Events, comments and facts are accelerating in the Iran threat.

National security adviser says Iran advancing in making medium-range missiles
Sunday, September 20, 2009
By Bill Gertz

White House National Security Adviser James L. Jones says President Obama’s decision to abandon a long-range missile defense site in Eastern Europe was driven by U.S. intelligence concerns that Iran is further along than previously thought in developing medium-range missiles that could strike Western Europe and the Middle East with nuclear warheads.

"We think they are heading toward weaponiz[ing] these missiles, which obviously we want to dissuade them from doing," the retired four-star Marine general told The Washington Times, explaining why U.S. officials dramatically shifted from years of focus on guarding against longer-range intercontinental ballistic missiles (ICBMs).

Gen. Jones also acknowledged that the policy shift announced on Thursday will pay "an ancillary benefit" to U.S. efforts to improve relations with Moscow, taking issue with a statement by White House press secretary Robert Gibbs that the change was "not about Russia."

"The fact is, there is clearly a relationship here in all of these issues," he said. "We are trying to reset the relationship with Russia, based on one of mutual respect and mutual interest."
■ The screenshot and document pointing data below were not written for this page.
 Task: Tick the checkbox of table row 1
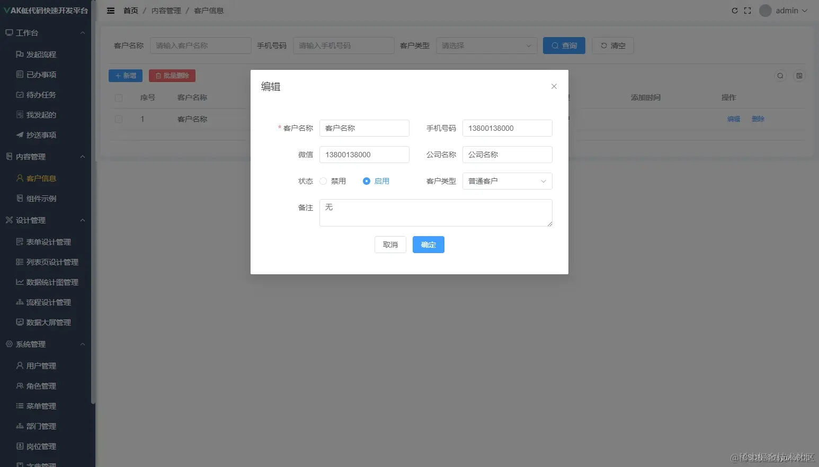pyautogui.click(x=119, y=119)
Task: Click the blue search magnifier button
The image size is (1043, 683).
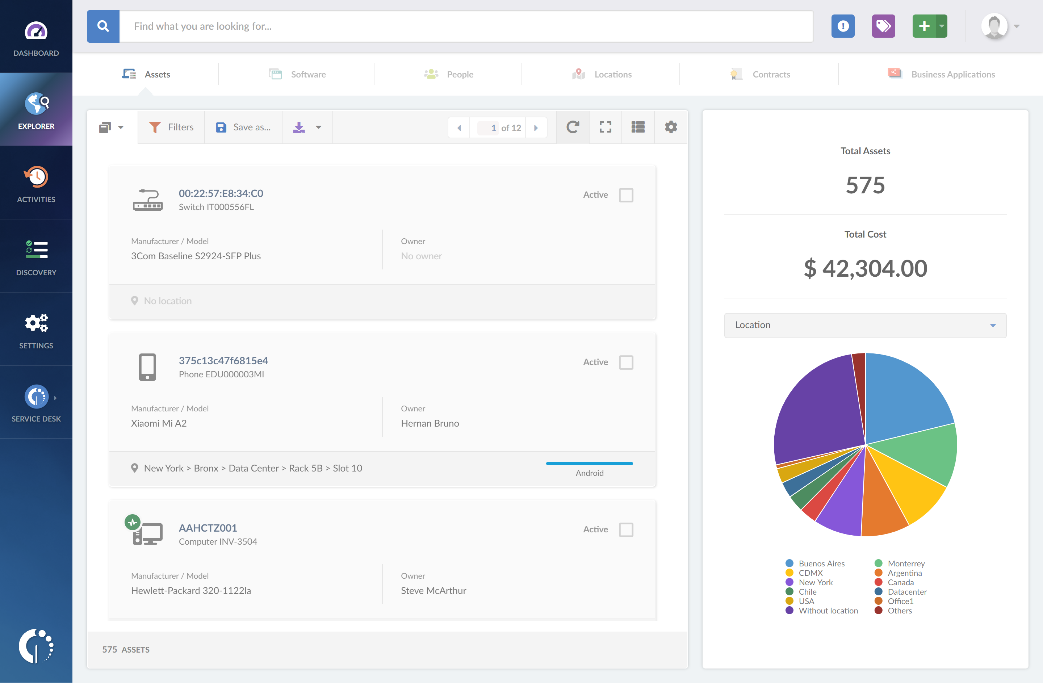Action: point(103,26)
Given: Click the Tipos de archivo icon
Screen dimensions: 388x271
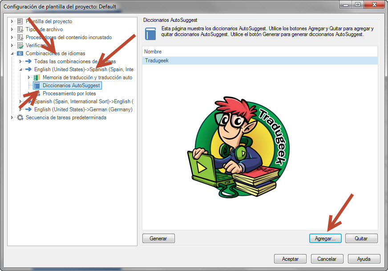Looking at the screenshot, I should click(x=20, y=29).
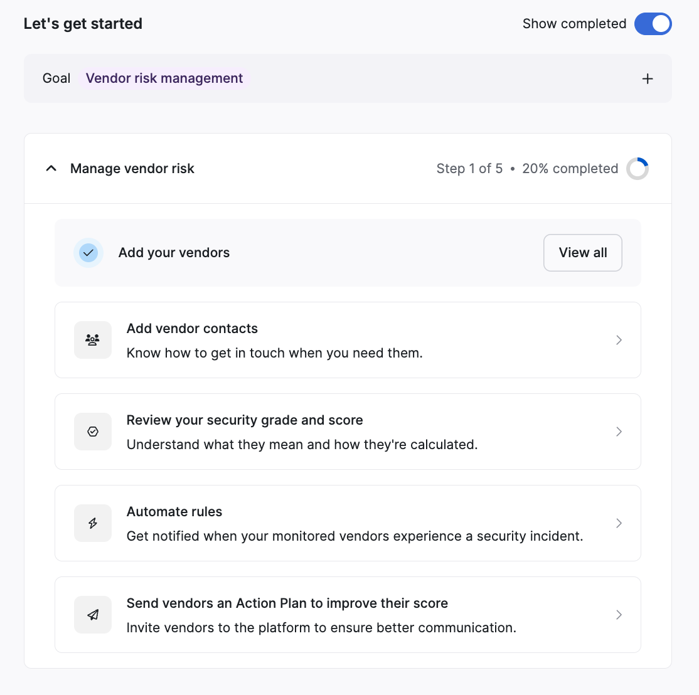Screen dimensions: 699x695
Task: Select the Vendor risk management goal tag
Action: point(164,78)
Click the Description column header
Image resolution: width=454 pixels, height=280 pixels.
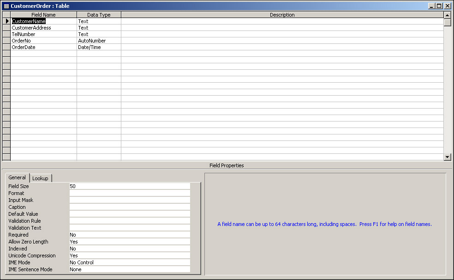point(282,15)
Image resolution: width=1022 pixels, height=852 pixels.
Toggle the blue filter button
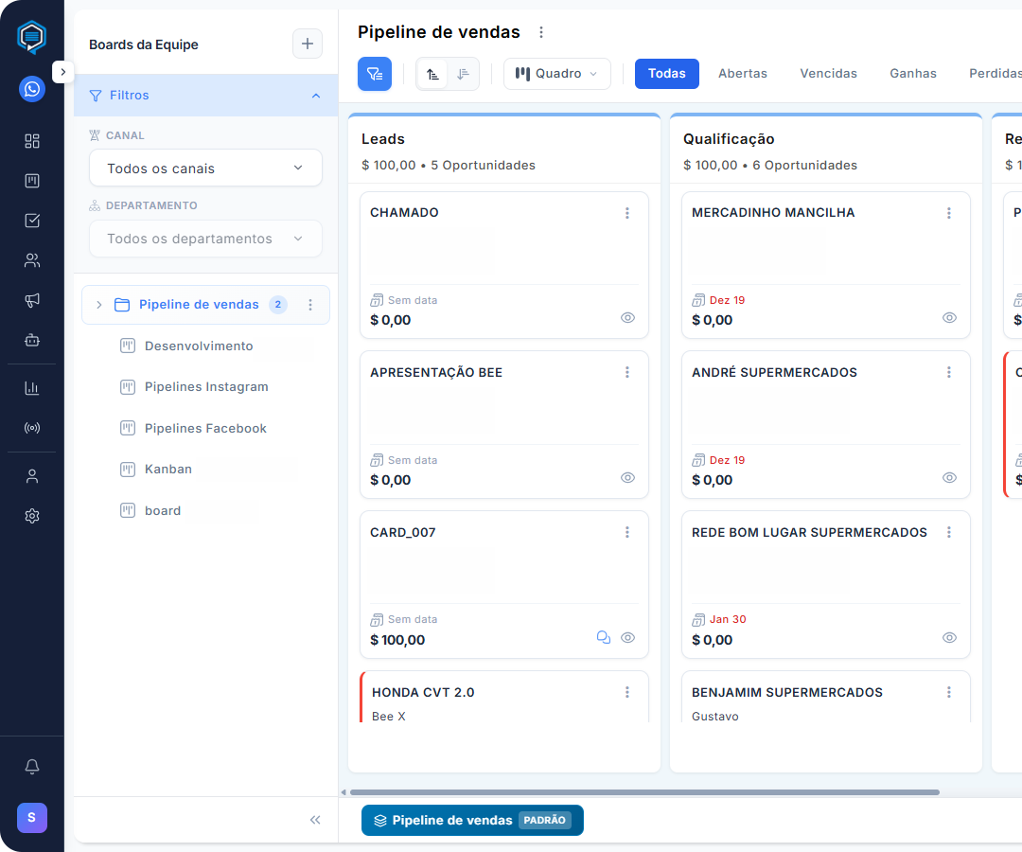click(375, 74)
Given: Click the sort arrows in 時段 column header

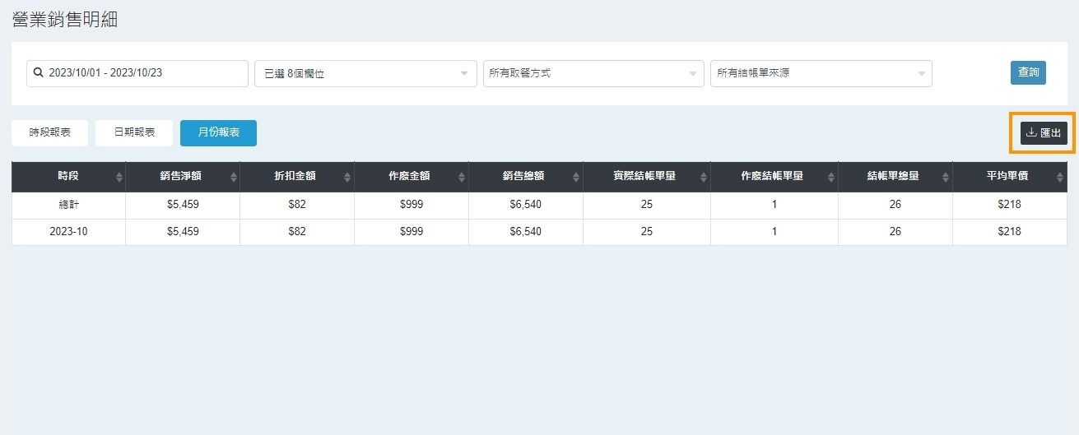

In a wide-ranging interview Friday afternoon in his West Wing office, Gen. Jones said the government’s top national security leaders met about 50 times since March before unanimously agreeing to scrap a 2006 Bush administration plan to put 10 long-range, ground-based interceptor missiles in Poland and a related radar tracking site in the Czech Republic. They are to be replaced by ship-based radar and interceptors better able to protect Europe from shorter-range missiles, he said.